Short task: From the listing below, pull out every line that contains the string "Instruction", matching case exactly.

Data section:

|---|

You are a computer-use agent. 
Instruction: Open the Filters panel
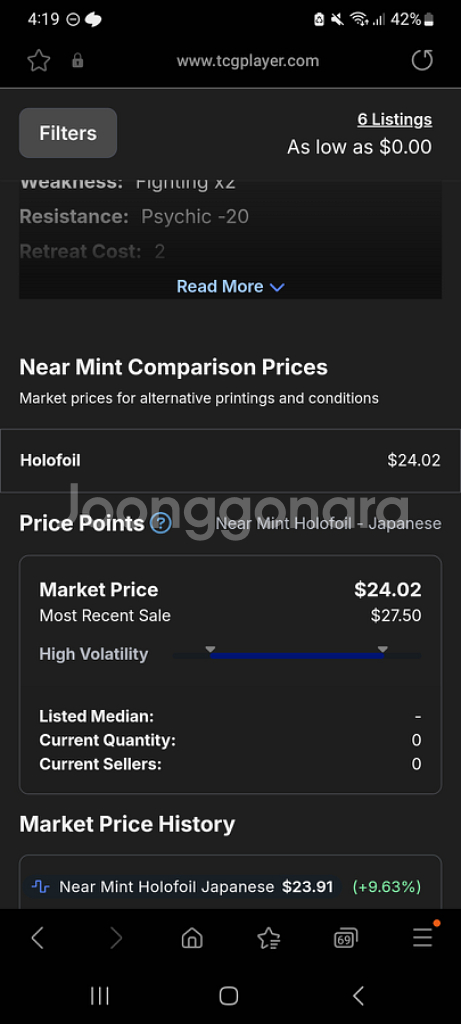pyautogui.click(x=68, y=133)
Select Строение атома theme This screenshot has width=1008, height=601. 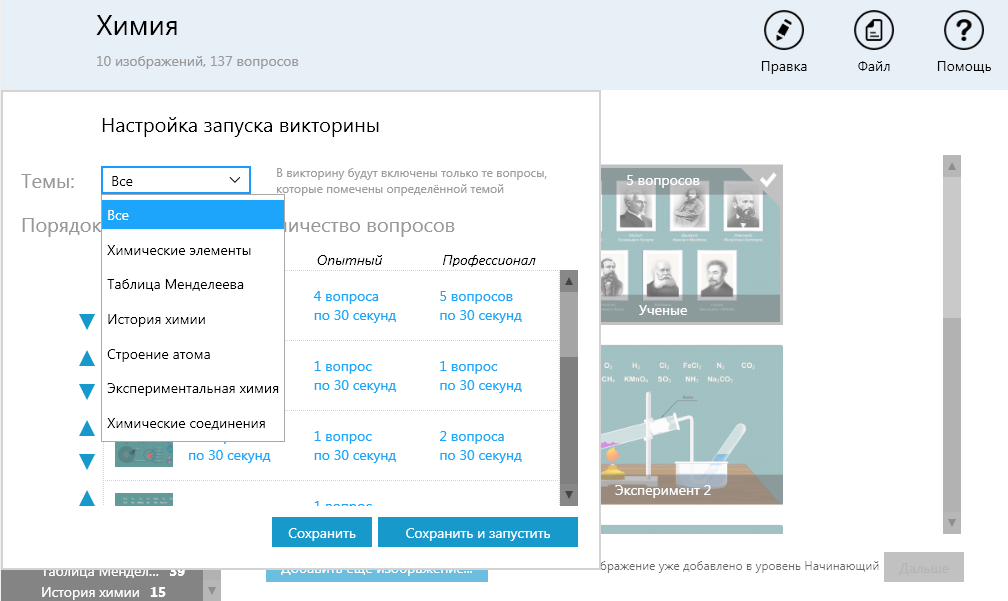(x=193, y=355)
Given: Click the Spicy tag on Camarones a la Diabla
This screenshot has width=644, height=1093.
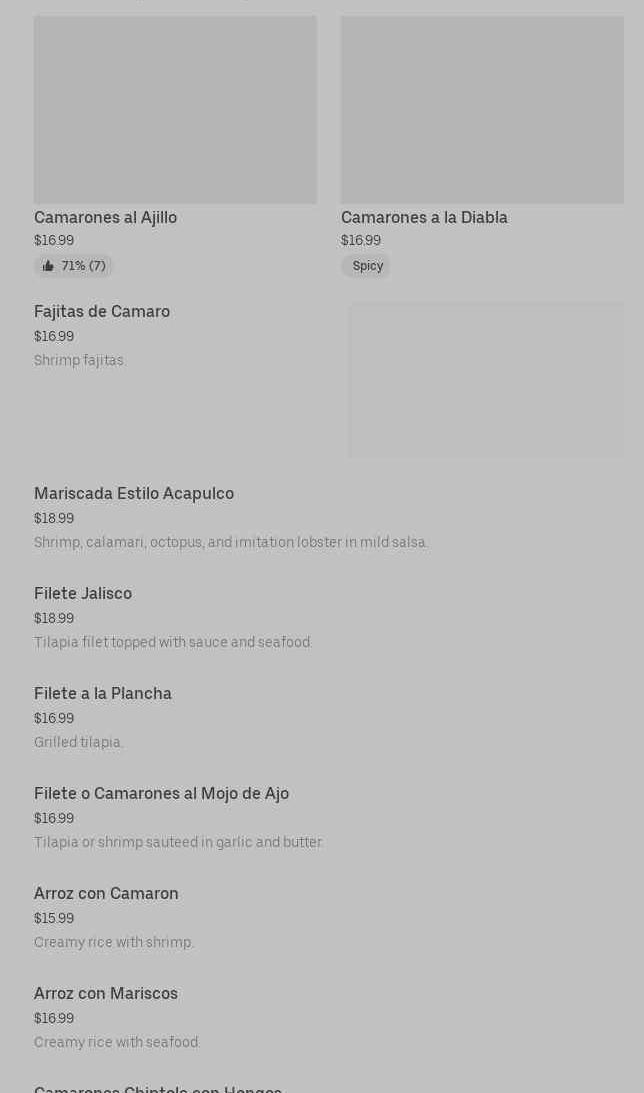Looking at the screenshot, I should tap(367, 266).
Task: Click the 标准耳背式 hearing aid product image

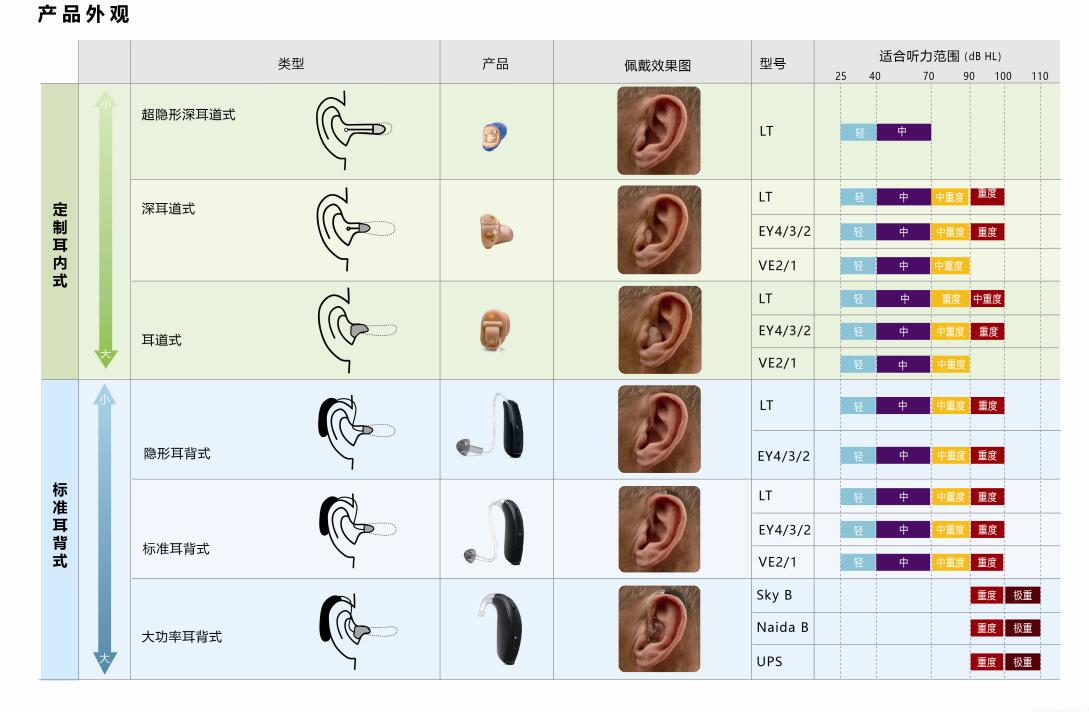Action: tap(496, 530)
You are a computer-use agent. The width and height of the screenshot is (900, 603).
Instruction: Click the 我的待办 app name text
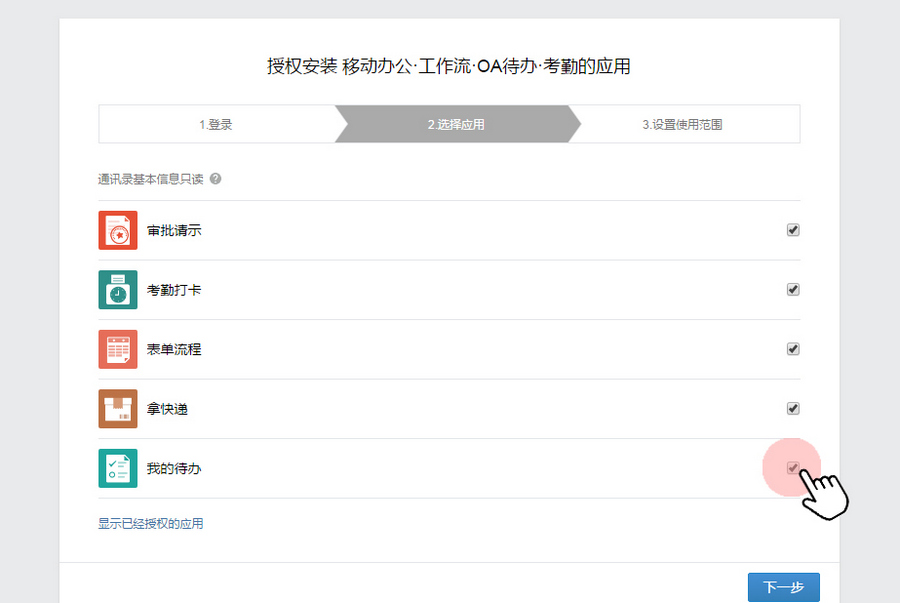tap(174, 468)
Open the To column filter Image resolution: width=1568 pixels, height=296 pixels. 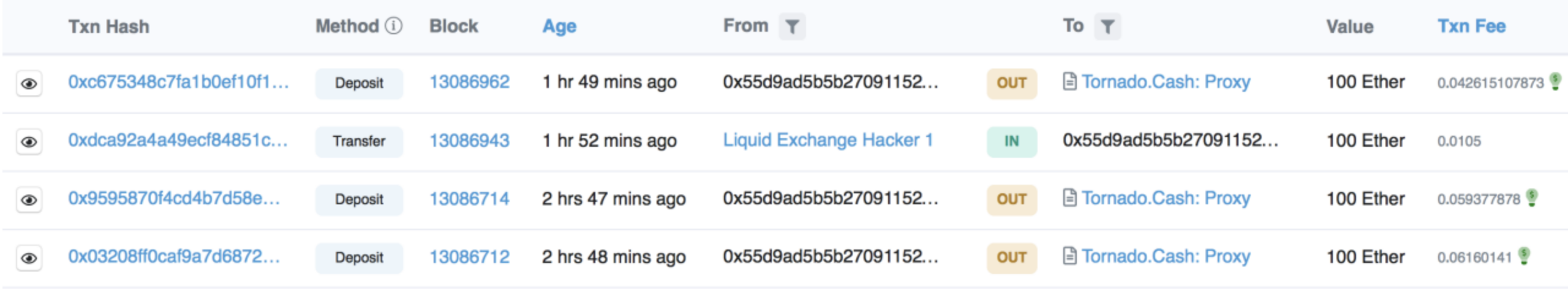tap(1107, 27)
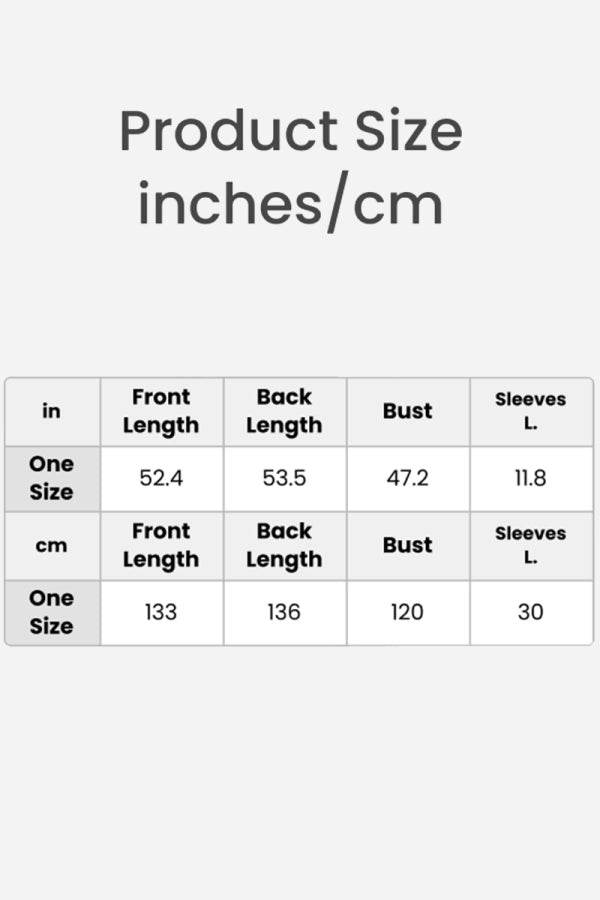This screenshot has height=900, width=600.
Task: Click the 47.2 bust value
Action: pyautogui.click(x=407, y=478)
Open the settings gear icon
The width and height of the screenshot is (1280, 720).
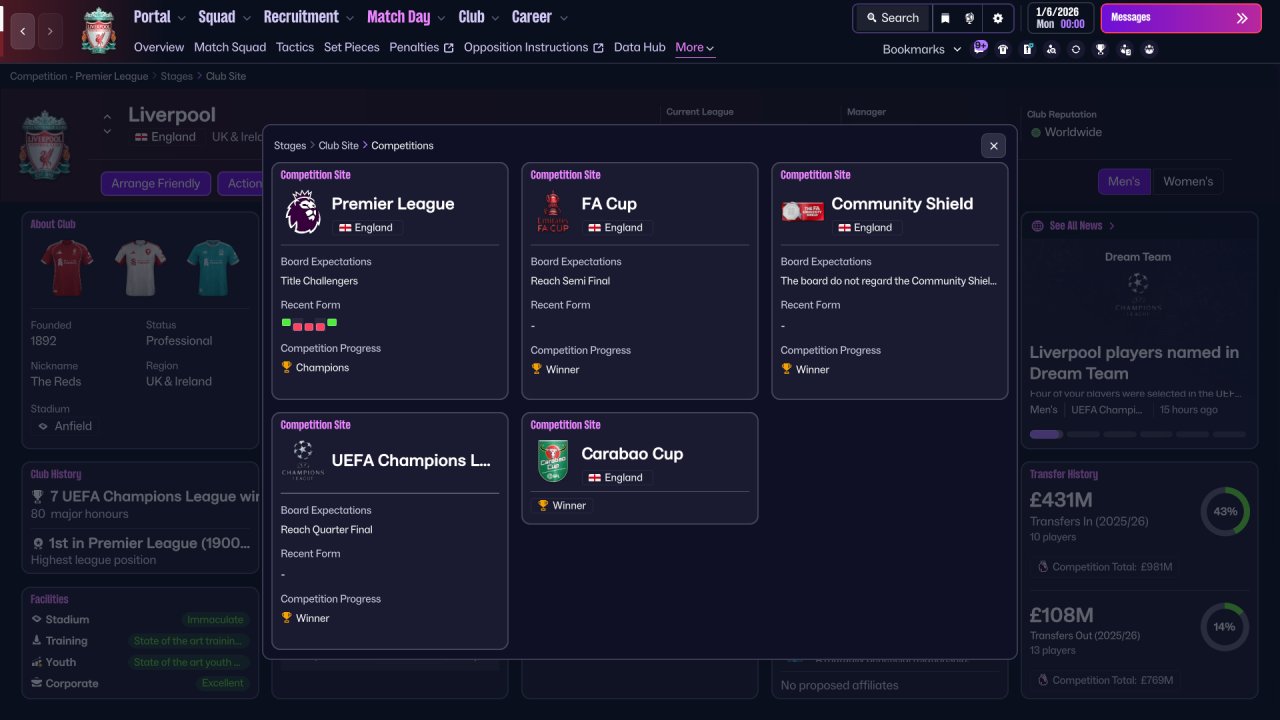point(998,18)
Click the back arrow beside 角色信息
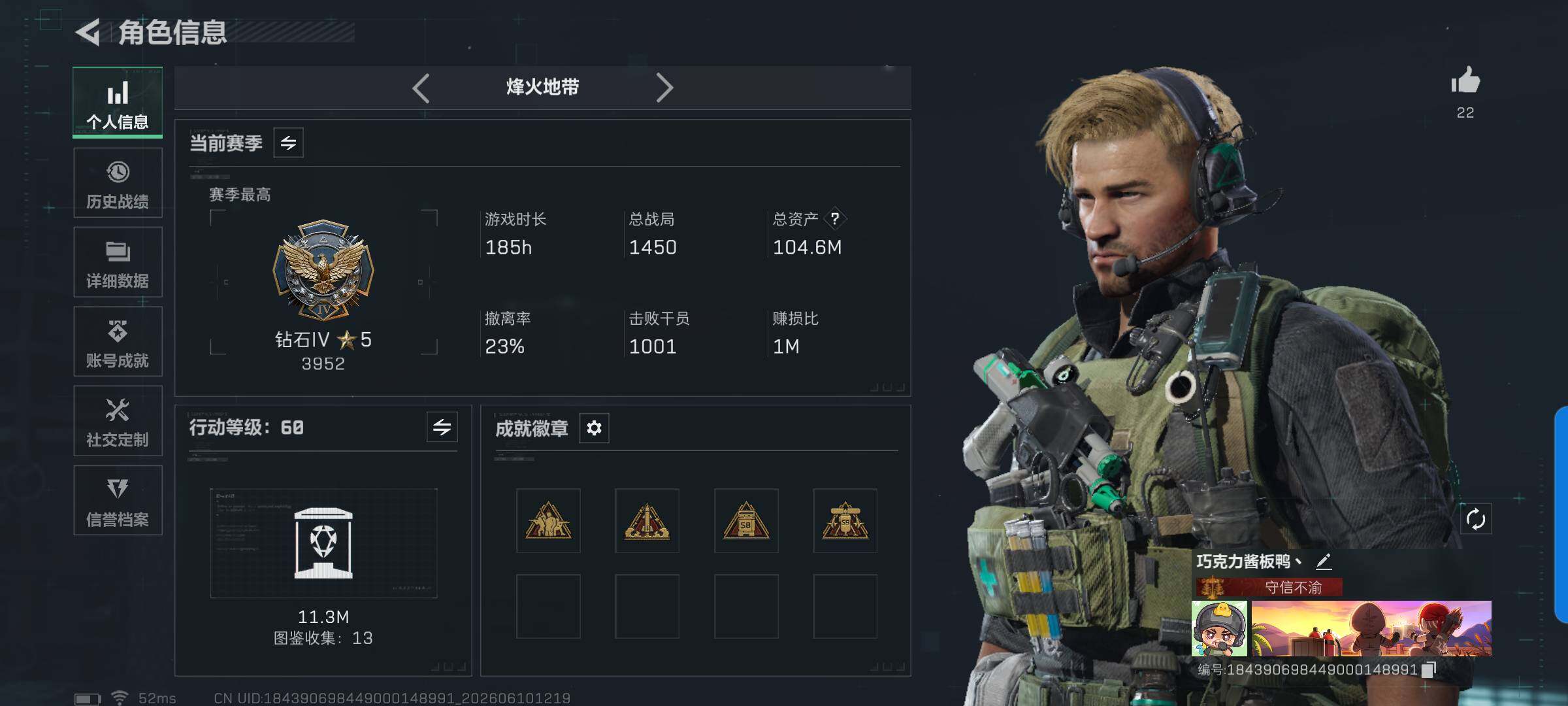Viewport: 1568px width, 706px height. tap(88, 32)
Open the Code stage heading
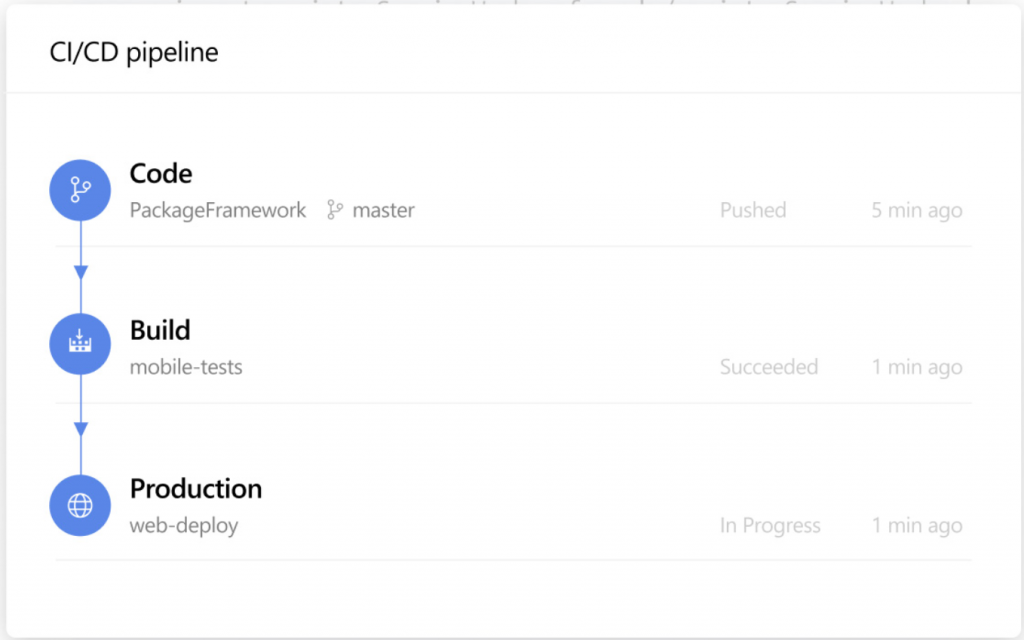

|---|

Solution:
Instruction: Open the Filters panel
Instruction: Click the 我的待办 app name text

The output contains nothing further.